Perfect. Interview aborted. Hope I can limp the 50 miles back to my mechanic. (Welcome to Montana.)
I get back in and start waiting for the engine to cool down, double blinkers engaged. After three minutes listening to their foreboding clicking ("uh-oh, uh-oh, uh-oh"), the sweltering heat coaxes me out of the car and into the shade of a nearby tree.
Standing there, one thought inexorably seeps in: my bank account isn't going to be better off after this.
And another thought, a response to the first, follows on its heels. Harder to put words to, because it's one of those deep-soul thoughts, a response to my constant car troubles.
This is pitiful.
It's a very male reaction to a bank account that doesn't look much different (though I'm not in debt) than when I was in college. Many women don't have quite this reaction. Frustration, sure. But men's sense of esteem tends to be tied to our work and accomplishments, of which bank accounts can be a reflection. To a guy, a smaller balance feels more like judgment. Like I'm not doing good enough, don't have what it takes.

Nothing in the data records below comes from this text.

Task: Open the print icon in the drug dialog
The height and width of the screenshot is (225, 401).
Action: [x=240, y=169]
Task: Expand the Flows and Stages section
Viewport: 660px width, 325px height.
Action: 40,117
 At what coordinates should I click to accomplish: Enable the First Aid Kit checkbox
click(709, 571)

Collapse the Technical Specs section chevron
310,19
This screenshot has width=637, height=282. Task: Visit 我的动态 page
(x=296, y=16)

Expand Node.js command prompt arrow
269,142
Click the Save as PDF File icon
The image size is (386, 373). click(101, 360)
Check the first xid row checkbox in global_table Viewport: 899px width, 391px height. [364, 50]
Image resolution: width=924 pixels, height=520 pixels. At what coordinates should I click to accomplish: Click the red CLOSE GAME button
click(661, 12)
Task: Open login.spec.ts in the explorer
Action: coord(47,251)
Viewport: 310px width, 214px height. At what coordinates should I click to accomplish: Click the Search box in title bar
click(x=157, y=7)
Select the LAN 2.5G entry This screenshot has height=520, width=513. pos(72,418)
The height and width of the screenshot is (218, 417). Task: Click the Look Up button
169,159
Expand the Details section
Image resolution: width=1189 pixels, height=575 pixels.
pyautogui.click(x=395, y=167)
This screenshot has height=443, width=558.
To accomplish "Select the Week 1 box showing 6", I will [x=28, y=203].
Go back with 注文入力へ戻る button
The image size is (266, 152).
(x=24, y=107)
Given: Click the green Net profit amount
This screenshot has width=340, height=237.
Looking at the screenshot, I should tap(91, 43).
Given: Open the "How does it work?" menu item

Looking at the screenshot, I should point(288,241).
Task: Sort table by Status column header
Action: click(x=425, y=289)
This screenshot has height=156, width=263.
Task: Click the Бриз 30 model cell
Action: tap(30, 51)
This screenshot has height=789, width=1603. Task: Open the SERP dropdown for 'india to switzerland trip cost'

There are, of course, plenty of reasons for this balance, of which car troubles are the foremost. But feelings insist. Quit making excuses, shmuck. Get it together. And lie. Nobody else seems to have these problems. And compare. Your friends are out buying houses and taking vacations in Hawaii.
Frustration growing, I do again what I've been trying to do all year. Turn my eyes back to Jesus.
"The LORD does not look at the things people look at. People look at the outward appearance, but the LORD looks at the heart." - 1 Samuel 16:7 NIVOkay. Scripture's in the mix now. The roadside wait has become one of those moments where feelings and truth collide in a head-on brawl, battling for my allegiance. Life is pretty much a string of these moments. What am I going to choose? Because it IS a choice.
"Believers who are poor have something to boast about, for God has honored them." - James 1:9 NLT
Am I going to take the word of God seriously or not?
I choose, out loud on the roadside, to accept God's standards for me, not my own or anyone else's. Relief and peace follow during my return journey - a little slowly, but they do follow.
I'm telling you, confessing the truth out loud has an effect on the inner life. It's tough at first, takes some time, feels weird because that semi driver might see me talking to air. My experience: the stronger this habit gets, the easier peace follows. Remaining in Jesus (John 15:4) includes believing what's true, because he is the Truth.
Pretty grateful today that God measures a man by what's in his heart, not his bank account.